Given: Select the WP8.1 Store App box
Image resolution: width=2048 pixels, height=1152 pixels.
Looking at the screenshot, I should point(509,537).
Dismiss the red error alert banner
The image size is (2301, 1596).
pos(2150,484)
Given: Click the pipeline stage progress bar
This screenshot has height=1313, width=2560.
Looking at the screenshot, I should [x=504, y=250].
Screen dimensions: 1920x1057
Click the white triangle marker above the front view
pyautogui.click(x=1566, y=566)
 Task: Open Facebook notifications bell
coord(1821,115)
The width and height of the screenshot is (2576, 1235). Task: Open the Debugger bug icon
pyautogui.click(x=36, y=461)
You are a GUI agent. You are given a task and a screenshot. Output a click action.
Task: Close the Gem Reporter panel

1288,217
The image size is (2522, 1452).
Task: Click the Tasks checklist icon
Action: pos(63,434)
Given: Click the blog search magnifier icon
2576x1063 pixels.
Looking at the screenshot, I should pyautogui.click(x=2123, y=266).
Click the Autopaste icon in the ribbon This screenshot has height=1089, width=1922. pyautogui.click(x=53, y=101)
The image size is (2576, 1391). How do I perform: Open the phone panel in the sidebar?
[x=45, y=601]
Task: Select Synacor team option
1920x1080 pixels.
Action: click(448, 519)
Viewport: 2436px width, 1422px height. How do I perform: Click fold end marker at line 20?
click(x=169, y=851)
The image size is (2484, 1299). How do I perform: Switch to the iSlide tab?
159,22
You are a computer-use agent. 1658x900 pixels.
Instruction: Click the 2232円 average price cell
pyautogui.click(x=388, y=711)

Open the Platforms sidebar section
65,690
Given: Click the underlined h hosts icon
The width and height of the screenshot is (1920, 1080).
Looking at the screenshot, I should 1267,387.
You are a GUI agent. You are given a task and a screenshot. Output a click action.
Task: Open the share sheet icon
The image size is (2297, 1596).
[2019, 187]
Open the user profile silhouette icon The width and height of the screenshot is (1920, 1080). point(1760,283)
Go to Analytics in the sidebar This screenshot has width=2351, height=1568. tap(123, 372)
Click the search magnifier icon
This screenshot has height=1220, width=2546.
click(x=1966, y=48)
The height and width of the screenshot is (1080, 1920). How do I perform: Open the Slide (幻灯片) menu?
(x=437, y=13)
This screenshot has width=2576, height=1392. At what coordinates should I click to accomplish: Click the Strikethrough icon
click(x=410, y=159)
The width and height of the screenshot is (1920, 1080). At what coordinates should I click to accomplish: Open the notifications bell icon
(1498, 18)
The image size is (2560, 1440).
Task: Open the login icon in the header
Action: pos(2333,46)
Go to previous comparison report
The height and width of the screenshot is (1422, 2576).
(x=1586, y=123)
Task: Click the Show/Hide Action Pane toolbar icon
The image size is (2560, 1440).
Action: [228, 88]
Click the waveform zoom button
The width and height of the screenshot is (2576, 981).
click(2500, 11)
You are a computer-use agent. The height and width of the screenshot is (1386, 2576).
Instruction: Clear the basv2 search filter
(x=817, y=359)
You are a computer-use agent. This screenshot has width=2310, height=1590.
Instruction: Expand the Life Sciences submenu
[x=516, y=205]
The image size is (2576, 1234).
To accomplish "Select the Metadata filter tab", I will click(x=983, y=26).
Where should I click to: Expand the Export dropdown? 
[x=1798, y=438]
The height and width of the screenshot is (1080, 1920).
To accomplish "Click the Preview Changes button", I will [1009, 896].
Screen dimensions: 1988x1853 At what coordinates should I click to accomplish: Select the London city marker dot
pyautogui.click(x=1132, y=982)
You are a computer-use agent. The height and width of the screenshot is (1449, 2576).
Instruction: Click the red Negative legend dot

──────

Starting with the first line of the entries and ending with the line that has "Given: Click the pipeline stage progress bar", copy each line exactly and add nothing.

_Result for this task_.
Given: Select the WP8.1 Store App box
Image resolution: width=2048 pixels, height=1152 pixels.
Looking at the screenshot, I should point(509,537).
Dismiss the red error alert banner
The image size is (2301, 1596).
pos(2150,484)
Given: Click the pipeline stage progress bar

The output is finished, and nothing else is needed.